*Exercise brief:* Extract every entry word for word.

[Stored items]

......

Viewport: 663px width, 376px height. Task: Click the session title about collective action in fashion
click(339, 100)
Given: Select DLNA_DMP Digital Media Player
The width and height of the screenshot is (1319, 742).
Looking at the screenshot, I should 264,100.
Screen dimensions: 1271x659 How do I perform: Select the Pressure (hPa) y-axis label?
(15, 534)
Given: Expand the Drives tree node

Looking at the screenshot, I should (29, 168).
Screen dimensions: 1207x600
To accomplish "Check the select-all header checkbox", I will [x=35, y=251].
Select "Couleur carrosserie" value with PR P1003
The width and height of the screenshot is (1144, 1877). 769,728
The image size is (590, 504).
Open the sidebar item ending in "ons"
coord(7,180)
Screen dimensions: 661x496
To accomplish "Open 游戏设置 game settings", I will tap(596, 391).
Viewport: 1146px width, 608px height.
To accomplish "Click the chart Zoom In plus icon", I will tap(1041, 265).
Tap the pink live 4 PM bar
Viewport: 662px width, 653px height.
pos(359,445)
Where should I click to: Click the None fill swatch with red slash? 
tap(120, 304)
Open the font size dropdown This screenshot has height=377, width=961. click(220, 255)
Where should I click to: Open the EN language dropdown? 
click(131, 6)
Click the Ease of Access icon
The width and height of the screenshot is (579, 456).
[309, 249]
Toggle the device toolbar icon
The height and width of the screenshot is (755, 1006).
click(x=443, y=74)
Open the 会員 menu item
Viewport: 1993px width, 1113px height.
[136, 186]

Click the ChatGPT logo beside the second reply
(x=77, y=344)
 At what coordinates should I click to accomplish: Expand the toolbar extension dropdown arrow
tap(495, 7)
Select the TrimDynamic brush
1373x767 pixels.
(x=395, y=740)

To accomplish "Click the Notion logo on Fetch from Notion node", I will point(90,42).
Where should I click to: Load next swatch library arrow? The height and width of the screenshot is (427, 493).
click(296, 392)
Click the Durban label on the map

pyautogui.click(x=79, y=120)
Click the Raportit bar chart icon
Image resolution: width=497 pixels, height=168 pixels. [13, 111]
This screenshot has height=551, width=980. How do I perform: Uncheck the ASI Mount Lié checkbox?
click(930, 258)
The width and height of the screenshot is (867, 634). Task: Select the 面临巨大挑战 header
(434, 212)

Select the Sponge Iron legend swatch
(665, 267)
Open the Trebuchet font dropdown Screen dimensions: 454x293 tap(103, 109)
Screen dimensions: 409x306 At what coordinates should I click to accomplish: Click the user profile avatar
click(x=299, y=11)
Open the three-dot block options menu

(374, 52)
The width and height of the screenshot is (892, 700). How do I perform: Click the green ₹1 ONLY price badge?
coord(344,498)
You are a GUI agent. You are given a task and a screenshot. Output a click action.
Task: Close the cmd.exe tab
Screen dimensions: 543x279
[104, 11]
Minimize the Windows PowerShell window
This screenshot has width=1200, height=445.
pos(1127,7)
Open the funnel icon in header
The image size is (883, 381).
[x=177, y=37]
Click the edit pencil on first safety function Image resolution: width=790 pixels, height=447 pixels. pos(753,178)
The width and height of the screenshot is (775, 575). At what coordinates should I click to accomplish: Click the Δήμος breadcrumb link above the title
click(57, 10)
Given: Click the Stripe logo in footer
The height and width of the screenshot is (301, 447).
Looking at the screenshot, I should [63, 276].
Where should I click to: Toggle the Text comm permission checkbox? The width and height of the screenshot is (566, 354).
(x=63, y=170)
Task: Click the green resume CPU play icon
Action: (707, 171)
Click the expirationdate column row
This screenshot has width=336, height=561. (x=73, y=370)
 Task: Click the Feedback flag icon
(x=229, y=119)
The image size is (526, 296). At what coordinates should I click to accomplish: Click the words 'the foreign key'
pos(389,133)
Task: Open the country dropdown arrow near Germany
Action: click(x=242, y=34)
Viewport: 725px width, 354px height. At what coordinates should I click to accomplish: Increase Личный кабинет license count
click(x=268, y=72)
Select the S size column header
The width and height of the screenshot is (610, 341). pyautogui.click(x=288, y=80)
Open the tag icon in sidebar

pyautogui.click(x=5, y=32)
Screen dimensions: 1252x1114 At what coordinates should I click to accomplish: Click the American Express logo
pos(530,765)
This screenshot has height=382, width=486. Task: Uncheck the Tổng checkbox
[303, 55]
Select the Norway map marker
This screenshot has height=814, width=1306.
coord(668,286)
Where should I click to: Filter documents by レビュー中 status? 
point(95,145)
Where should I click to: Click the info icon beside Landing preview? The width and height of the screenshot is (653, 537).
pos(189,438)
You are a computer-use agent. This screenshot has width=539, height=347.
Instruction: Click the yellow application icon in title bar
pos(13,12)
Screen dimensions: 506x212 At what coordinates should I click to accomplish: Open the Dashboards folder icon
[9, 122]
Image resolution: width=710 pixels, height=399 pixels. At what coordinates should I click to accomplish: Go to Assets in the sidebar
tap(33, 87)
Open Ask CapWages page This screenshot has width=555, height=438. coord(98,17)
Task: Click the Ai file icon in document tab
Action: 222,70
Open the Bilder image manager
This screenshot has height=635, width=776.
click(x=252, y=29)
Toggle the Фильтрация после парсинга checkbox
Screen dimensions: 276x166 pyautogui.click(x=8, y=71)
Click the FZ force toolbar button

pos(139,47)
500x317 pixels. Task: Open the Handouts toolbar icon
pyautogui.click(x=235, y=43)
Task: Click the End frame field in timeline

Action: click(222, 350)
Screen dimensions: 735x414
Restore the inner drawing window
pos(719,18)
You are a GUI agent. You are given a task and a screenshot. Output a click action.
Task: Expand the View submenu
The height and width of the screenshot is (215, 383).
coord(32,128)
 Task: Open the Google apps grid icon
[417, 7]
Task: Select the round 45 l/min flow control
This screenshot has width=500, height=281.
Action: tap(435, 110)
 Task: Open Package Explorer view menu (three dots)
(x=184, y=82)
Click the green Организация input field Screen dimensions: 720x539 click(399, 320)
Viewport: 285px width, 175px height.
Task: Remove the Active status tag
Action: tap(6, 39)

......

*Solution for this task:*
Viewport: 663px width, 376px height. Task: Click the session title about collective action in fashion
click(339, 100)
Given: Select DLNA_DMP Digital Media Player
The width and height of the screenshot is (1319, 742).
Looking at the screenshot, I should 264,100.
Screen dimensions: 1271x659 How do I perform: Select the Pressure (hPa) y-axis label?
(15, 534)
Given: Expand the Drives tree node

Looking at the screenshot, I should (29, 168).
Screen dimensions: 1207x600
To accomplish "Check the select-all header checkbox", I will [x=35, y=251].
Select "Couleur carrosserie" value with PR P1003
The width and height of the screenshot is (1144, 1877). 769,728
The image size is (590, 504).
Open the sidebar item ending in "ons"
coord(7,180)
Screen dimensions: 661x496
To accomplish "Open 游戏设置 game settings", I will tap(596, 391).
Viewport: 1146px width, 608px height.
To accomplish "Click the chart Zoom In plus icon", I will tap(1041, 265).
Tap the pink live 4 PM bar
Viewport: 662px width, 653px height.
pos(359,445)
Where should I click to: Click the None fill swatch with red slash? 
tap(120, 304)
Open the font size dropdown This screenshot has height=377, width=961. click(220, 255)
Where should I click to: Open the EN language dropdown? 
click(131, 6)
Click the Ease of Access icon
The width and height of the screenshot is (579, 456).
[309, 249]
Toggle the device toolbar icon
The height and width of the screenshot is (755, 1006).
click(x=443, y=74)
Open the 会員 menu item
Viewport: 1993px width, 1113px height.
[136, 186]

Click the ChatGPT logo beside the second reply
(x=77, y=344)
 At what coordinates should I click to accomplish: Expand the toolbar extension dropdown arrow
tap(495, 7)
Select the TrimDynamic brush
1373x767 pixels.
(x=395, y=740)

To accomplish "Click the Notion logo on Fetch from Notion node", I will point(90,42).
Where should I click to: Load next swatch library arrow? The height and width of the screenshot is (427, 493).
click(296, 392)
Click the Durban label on the map

pyautogui.click(x=79, y=120)
Click the Raportit bar chart icon
Image resolution: width=497 pixels, height=168 pixels. [13, 111]
This screenshot has height=551, width=980. How do I perform: Uncheck the ASI Mount Lié checkbox?
click(930, 258)
The width and height of the screenshot is (867, 634). Task: Select the 面临巨大挑战 header
(434, 212)

Select the Sponge Iron legend swatch
(665, 267)
Open the Trebuchet font dropdown Screen dimensions: 454x293 tap(103, 109)
Screen dimensions: 409x306 At what coordinates should I click to accomplish: Click the user profile avatar
click(x=299, y=11)
Open the three-dot block options menu

(374, 52)
The width and height of the screenshot is (892, 700). How do I perform: Click the green ₹1 ONLY price badge?
coord(344,498)
You are a GUI agent. You are given a task and a screenshot. Output a click action.
Task: Close the cmd.exe tab
Screen dimensions: 543x279
[104, 11]
Minimize the Windows PowerShell window
This screenshot has width=1200, height=445.
pos(1127,7)
Open the funnel icon in header
The image size is (883, 381).
[x=177, y=37]
Click the edit pencil on first safety function Image resolution: width=790 pixels, height=447 pixels. pos(753,178)
The width and height of the screenshot is (775, 575). At what coordinates should I click to accomplish: Click the Δήμος breadcrumb link above the title
click(57, 10)
Given: Click the Stripe logo in footer
The height and width of the screenshot is (301, 447).
Looking at the screenshot, I should [63, 276].
Where should I click to: Toggle the Text comm permission checkbox? The width and height of the screenshot is (566, 354).
(x=63, y=170)
Task: Click the green resume CPU play icon
Action: (707, 171)
Click the expirationdate column row
This screenshot has width=336, height=561. (x=73, y=370)
 Task: Click the Feedback flag icon
(x=229, y=119)
The image size is (526, 296). At what coordinates should I click to accomplish: Click the words 'the foreign key'
pos(389,133)
Task: Open the country dropdown arrow near Germany
Action: click(x=242, y=34)
Viewport: 725px width, 354px height. At what coordinates should I click to accomplish: Increase Личный кабинет license count
click(x=268, y=72)
Select the S size column header
The width and height of the screenshot is (610, 341). pyautogui.click(x=288, y=80)
Open the tag icon in sidebar

pyautogui.click(x=5, y=32)
Screen dimensions: 1252x1114 At what coordinates should I click to accomplish: Click the American Express logo
pos(530,765)
This screenshot has height=382, width=486. Task: Uncheck the Tổng checkbox
[303, 55]
Select the Norway map marker
This screenshot has height=814, width=1306.
coord(668,286)
Where should I click to: Filter documents by レビュー中 status? 
point(95,145)
Where should I click to: Click the info icon beside Landing preview? The width and height of the screenshot is (653, 537).
pos(189,438)
You are a computer-use agent. This screenshot has width=539, height=347.
Instruction: Click the yellow application icon in title bar
pos(13,12)
Screen dimensions: 506x212 At what coordinates should I click to accomplish: Open the Dashboards folder icon
[9, 122]
Image resolution: width=710 pixels, height=399 pixels. At what coordinates should I click to accomplish: Go to Assets in the sidebar
tap(33, 87)
Open Ask CapWages page This screenshot has width=555, height=438. coord(98,17)
Task: Click the Ai file icon in document tab
Action: 222,70
Open the Bilder image manager
This screenshot has height=635, width=776.
click(x=252, y=29)
Toggle the Фильтрация после парсинга checkbox
Screen dimensions: 276x166 pyautogui.click(x=8, y=71)
Click the FZ force toolbar button

pos(139,47)
500x317 pixels. Task: Open the Handouts toolbar icon
pyautogui.click(x=235, y=43)
Task: Click the End frame field in timeline

Action: click(222, 350)
Screen dimensions: 735x414
Restore the inner drawing window
pos(719,18)
You are a GUI agent. You are given a task and a screenshot. Output a click action.
Task: Expand the View submenu
The height and width of the screenshot is (215, 383).
coord(32,128)
 Task: Open the Google apps grid icon
[417, 7]
Task: Select the round 45 l/min flow control
This screenshot has width=500, height=281.
Action: tap(435, 110)
 Task: Open Package Explorer view menu (three dots)
(x=184, y=82)
Click the green Организация input field Screen dimensions: 720x539 click(399, 320)
Viewport: 285px width, 175px height.
Task: Remove the Active status tag
Action: tap(6, 39)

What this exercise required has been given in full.